Family background also plays a decisive note. Many patients with psychiatric disorders report an unhappy childhood and it seems likely that a traumatic upbringing predisposes to future psychiatric illness. Important factors are loss of a parent in childhood, due to either death or separation, parental disharmony and physical, especially sexual, abuse. Physical illness and chronic ill health too precipitate mental health. Both predispose to psychiatric disorder. There is an especially well-established link between brain injury and subsequent depressive illness. Physical illness of acute onset can give rise to psychiatric disorder due either to its effect on brain anatomy and physiology or to its emotional significance and implications for the patient’s future well-being.
Stressful life events also give rise to mental illnesses in vulnerable people. They usually involve a sense of loss or threat of loss, and include death of a close relative, marital breakdown, redundancy, retirement and major financial crisis. Social isolation leads to psychiatric problems. Many psychiatrically ill patients are socially isolated and this often appears to be a contributory factor in their illness. Particularly important is the lack of a close, confiding relationship. Social deprivation is associated with various conditions, such as attempted suicide, alcoholism and drug dependence.
Some Internally Displaced Persons (IDPs) were in touch with me when I was appointed as Medical Superintendent at General Hospital Myitkyina, Kachin State. As a health care provider, I noticed stress and strain, physical illness and chronic ailments which led to psychiatric health problems among community. Depression is present in a quarter to a half of all medical patients.Depressed mood is usually a consequence or adverse circumstances in vulnerable persons.
Many cases of depression in medical settings are missed. It is therefore important to ask all patients about symptoms. Depression is the main risk factor for suicide and patients with depression should be asked about suicidal ideas and plans. The first step in managing depression is to find out the patient’s concerns and provide an appropriate explanation and reassurance where possible. For example, it may emerge that he or she has an unjustifiably negative understanding of prognosis or treatment. If depression is persistent, specific treatment should be considered.

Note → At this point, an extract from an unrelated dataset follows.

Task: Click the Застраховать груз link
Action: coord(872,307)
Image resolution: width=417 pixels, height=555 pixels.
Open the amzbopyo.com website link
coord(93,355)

Deliberate self-harm (DSH) is a very common reason for presentation to medical services. The term ‘attempted suicide’ is potentially misleading in that the majority of patients are not inequivocally trying to kill themselves. Most suicide attempts involve overdose, either of prescribed or non-prescribed drugs. Other less common methods include wrist-slashing, asphyxiation, drowning, hanging, jumping from a height or in front of a moving vehicle, and using firearms. Methods which carry a high chance of being fatal are more likely to be associated with serious psychiatric illness. There was a steady increase in hospital admissions for suicide attempts from the early 1960s so that by the end of the 1970s there were over 100 000 admissions annually in the UK. (The trend varies between countries). Since then there has been a slight decrease but attempted suicide is still one of the most common reasons for acute medical admission.
Suicide attempts are more common in women than in men, and in young adults than in the elderly. In contrast, completed suicide is more common in men and in the elderly, although there has recently been an increased rate of suicide in young adults. There is a higher incidence of suicide attempts among the lower socio-economic groups, particularly those living in crowded, socially deprived urban areas. Patients often have a deprived family background due to early loss of a parent through death or separation. There are also links with alcohol misuse, child abuse, unemployment and recently broken relationships.
Wish you all a very happy and prosperous new year and complete physical, mental and social well being free from depression.